Gene expression-based classification of nonseminomatous male germ cell tumors

Male adult germ cell tumors (GCTs) comprise two major histologic groups: seminomas and nonseminomas. Nonseminomatous GCTs (NSGCTs) can be further divided into embryonal carcinoma (EC), teratoma (T), yolk sac tumor (YS), and choriocarcinoma (CC) on the basis of the lineage differentiation that they exhibit. NSGCTs frequently present as mixed tumors consisting of two or more histological subtypes, often limiting correlative studies of clinical and molecular features to histology.
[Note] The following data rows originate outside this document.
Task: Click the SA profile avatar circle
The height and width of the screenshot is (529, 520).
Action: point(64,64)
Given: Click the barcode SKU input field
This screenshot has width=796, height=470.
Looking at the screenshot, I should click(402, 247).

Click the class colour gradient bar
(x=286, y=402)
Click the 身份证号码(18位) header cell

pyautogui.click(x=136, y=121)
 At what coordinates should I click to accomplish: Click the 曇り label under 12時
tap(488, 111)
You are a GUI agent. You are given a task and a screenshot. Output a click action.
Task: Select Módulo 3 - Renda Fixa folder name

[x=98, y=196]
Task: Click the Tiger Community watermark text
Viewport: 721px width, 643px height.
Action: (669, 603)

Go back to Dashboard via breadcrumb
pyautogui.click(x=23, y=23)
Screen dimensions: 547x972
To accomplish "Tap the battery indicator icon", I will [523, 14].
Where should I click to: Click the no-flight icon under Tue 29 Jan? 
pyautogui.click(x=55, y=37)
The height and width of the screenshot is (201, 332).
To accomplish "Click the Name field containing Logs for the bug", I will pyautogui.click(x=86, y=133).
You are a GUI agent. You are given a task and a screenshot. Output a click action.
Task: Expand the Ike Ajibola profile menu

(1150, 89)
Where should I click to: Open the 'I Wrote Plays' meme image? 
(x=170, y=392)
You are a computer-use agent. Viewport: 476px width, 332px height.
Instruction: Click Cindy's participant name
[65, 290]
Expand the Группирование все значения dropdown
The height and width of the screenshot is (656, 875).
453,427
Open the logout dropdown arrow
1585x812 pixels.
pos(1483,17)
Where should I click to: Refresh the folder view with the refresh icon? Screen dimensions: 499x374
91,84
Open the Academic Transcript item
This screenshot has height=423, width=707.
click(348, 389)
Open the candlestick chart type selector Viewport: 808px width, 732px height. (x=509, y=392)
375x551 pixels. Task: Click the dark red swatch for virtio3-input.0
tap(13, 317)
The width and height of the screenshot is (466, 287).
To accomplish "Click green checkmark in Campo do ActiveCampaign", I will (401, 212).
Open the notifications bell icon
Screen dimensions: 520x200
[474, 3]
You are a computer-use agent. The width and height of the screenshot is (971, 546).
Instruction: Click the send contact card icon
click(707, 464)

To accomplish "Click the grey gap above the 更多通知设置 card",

We sought to develop a molecular classifier that could predict the predominant histologic subtype within mixed NSGCT tumor samples. The expression profiles of 84 NSGCTs (42 pure and 42 mixed) and normal age-matched testes were obtained using Affymetrix microarrays. Using prediction analysis for microarrays, we identified 146 transcripts that classified the histology of pure NSGCTs samples with 93% accuracy. When applied to mixed NSGCTs, the classifier predicted a histology that was consistent with one of the reported components in 93% of cases. Among the predictive transcripts were CGB (high in CC), LCN2 (high in T), BMP2 (high in YS), and POU5F1 (high in EC). Thus, the expression-based classifier accurately assigned a single predominant histology to mixed NSGCTs, and identified transcripts differentially expressed between histologic components with relevance to NSGCT differentiation.